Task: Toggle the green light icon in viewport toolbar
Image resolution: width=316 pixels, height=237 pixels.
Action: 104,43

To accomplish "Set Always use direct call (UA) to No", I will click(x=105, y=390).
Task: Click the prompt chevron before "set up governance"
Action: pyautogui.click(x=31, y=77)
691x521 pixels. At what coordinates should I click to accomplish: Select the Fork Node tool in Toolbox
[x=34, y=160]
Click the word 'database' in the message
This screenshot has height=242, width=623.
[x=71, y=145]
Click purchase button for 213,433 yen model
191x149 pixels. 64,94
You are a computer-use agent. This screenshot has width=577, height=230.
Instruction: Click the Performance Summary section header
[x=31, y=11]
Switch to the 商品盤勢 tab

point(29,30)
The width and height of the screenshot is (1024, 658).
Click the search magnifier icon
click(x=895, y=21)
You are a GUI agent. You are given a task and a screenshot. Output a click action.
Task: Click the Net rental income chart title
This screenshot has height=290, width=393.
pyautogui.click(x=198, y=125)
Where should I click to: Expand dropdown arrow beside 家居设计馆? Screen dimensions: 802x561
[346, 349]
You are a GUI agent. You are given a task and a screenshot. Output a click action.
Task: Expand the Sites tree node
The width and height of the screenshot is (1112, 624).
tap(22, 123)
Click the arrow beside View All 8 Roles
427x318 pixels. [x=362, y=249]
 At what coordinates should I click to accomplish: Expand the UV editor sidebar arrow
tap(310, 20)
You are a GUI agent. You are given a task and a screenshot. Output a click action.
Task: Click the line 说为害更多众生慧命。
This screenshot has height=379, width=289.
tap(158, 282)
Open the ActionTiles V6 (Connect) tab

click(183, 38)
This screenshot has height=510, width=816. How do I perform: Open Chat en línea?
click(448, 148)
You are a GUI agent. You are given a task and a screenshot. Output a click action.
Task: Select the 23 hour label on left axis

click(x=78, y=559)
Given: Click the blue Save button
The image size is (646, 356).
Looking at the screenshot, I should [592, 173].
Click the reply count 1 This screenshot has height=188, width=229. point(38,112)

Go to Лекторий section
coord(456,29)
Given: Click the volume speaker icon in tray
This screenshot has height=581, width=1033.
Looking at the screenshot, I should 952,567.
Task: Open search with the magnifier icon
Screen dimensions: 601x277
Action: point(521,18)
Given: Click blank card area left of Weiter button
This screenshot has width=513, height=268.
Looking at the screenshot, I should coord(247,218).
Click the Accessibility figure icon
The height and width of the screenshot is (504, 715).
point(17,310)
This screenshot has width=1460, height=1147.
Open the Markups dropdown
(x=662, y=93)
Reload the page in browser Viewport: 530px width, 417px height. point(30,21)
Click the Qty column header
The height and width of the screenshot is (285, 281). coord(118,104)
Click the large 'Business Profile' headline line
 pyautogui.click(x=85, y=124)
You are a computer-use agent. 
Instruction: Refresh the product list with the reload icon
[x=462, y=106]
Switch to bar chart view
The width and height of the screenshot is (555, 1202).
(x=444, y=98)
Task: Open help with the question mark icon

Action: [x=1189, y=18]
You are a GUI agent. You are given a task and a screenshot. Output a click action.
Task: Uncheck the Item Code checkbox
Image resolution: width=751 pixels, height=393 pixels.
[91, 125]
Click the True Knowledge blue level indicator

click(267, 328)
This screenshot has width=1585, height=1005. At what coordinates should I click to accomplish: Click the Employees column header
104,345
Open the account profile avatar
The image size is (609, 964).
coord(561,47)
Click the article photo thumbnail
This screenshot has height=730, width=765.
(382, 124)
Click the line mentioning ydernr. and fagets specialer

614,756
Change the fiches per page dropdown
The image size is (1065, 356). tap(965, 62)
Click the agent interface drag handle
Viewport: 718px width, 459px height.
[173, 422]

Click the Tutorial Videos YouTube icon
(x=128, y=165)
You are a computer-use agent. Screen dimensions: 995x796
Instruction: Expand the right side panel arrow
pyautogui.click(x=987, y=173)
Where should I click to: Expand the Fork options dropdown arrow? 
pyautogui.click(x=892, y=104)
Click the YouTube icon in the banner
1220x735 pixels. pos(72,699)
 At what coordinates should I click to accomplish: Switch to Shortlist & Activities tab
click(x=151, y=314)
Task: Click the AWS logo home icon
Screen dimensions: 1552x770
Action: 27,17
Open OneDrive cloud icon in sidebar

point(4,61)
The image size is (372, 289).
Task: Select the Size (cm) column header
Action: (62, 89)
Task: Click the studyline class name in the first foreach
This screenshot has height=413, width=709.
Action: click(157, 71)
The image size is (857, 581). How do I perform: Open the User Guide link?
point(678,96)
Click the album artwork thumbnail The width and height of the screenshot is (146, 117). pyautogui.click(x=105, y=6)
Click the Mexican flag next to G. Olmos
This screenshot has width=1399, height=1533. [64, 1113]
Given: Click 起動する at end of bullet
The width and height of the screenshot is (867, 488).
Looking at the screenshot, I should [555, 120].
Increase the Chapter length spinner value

WHAT TO WORK ON: If a line of the records above contains the word "computer", count it; give only the total.

WRITTEN SOLUTION: 3